Tutorial
Cleaning and Gap-Filling NEON Aquatic Instrument Data
Authors: Bobby Hensley
Last Updated: Sep 6, 2024
This tutorial covers some basic strategies for cleaning National Ecological Observatory Network (NEON) Level 1 Aquatic Instrument System (AIS) data prior to use.
Objectives
After completing this activity, you will be able to:
- Use the quality flags and issue logs to identify and remove suspect data.
- Use the calibration records to correct for drift and shifts.
- Fill small gaps in the data record.
Things You'll Need To Complete This Tutorial
To complete this tutorial you will need R (version >4.1) and, preferably, RStudio loaded on your computer.
Install R Packages
- neonUtilities: Access, download and compile NEON data
- ggplot2: Plotting functions
- zoo: Functions for working with time series
- kableExtra: Tool for building tables
These packages are on CRAN and can be installed by
install.packages()
.
Additional Resources
Download and Visually Inspect the Data
Before we get started, we need to install (if not already done) and load the required R packages.

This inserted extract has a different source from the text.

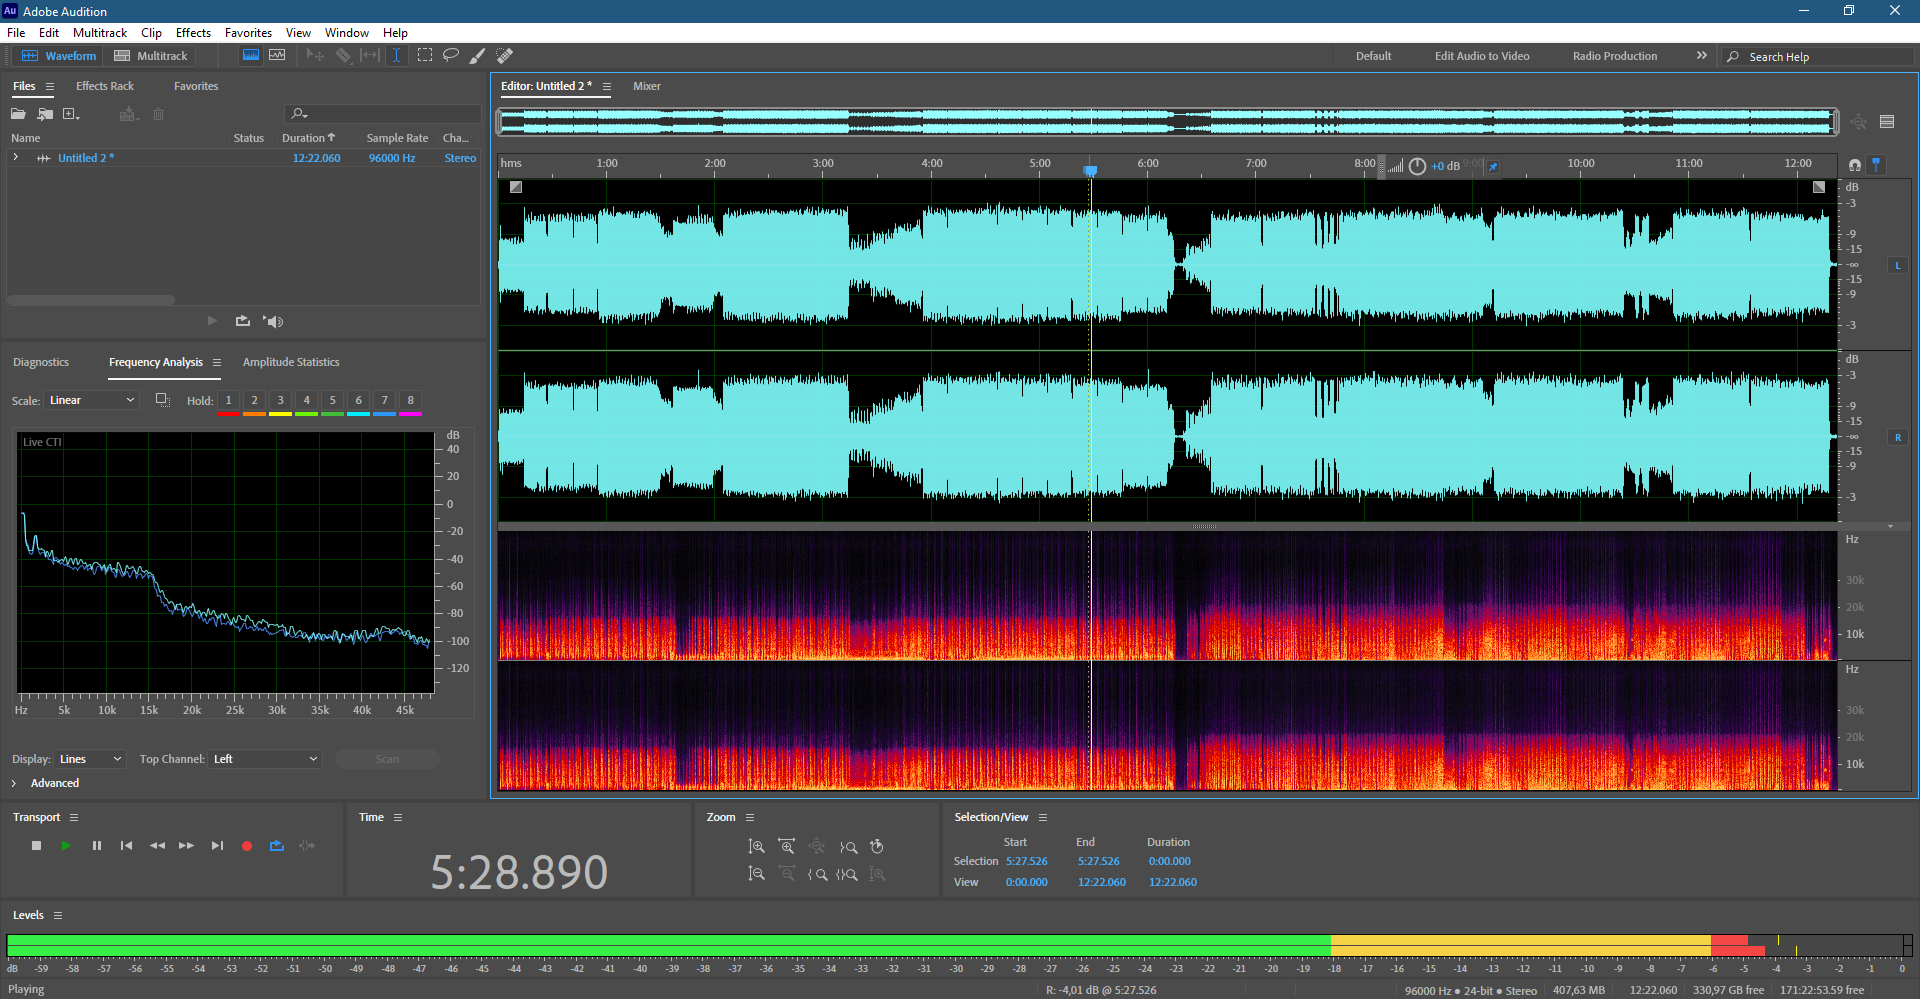Select the Radio Production workspace
Viewport: 1920px width, 999px height.
tap(1614, 56)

# Install the required package if you have not yet.
install.packages("neonUtilities")
install.packages("ggplot2")
install.packages("zoo")
install.packages("kableExtra")
# Load required packages
library(neonUtilities)
library(ggplot2)
library(zoo)
library(kableExtra)
Part 1. Water Quality
For the first part of this tutorial we will use two months (2024-04 to 2024-05) of Water Quality (DP1.20288.001) from Walker Branch, Tennessee (WALK).
Download and Visually Inspect the Data
We will first use the loadByProduct()
function in the neonUtilities
package
to download data from the NEON API. For more information about using
neonUtilities
to download data, use the tutorial linked in the Additional
Resources section above. Be sure to download the expanded data package so that
individual quality flags and Calibration Records are included.
waq <- neonUtilities::loadByProduct(dpID="DP1.20288.001", site="WALK",
startdate="2024-04", enddate="2024-05",
package="expanded", release="current",
include.provisional=T,
check.size=F)
list2env(waq,.GlobalEnv)
For wadeable stream sites, Water Quality is measured at multiple locations. For this tutorial, we'll only be using the downstream dataset. We can subset the data using the horizontalPosition variable. For more information about using the horizontalPosition and verticalPosition, use the tutorial linked in the Additional Resources section above.
waq_down<-waq_instantaneous[(waq_instantaneous$horizontalPosition==102),]
Water Quality includes multiple parameters. For this tutorial, we'll focus on local dissolved oxygen saturation at the downstream location. We'll first plot the raw data just to get a feel for what it looks like. We can also include uncertainty bands.
doPlotRaw <- ggplot() +
geom_line(data = waq_down,aes(startDateTime, localDissolvedOxygenSat, colour="raw"),na.rm=TRUE) +
geom_ribbon(data=waq_down,aes(x=startDateTime,
ymin = (localDissolvedOxygenSat - localDOSatExpUncert),
ymax = (localDissolvedOxygenSat + localDOSatExpUncert)),
alpha = 0.3, fill = "red") +
scale_colour_manual("",breaks=c("raw"),values=c("red")) +
ylim(0, 120) + ylab("saturation (%)") + xlab("Date")+ ggtitle("WALK dissolvedOxygenSat with Uncertainty")
doPlotRaw
Reviewing Issue Log
Each NEON data product comes with an Issue Log documenting major problems and any changes that have been made to the data product. We'll first filter the Issue Log for any records pertaining to this site and date range.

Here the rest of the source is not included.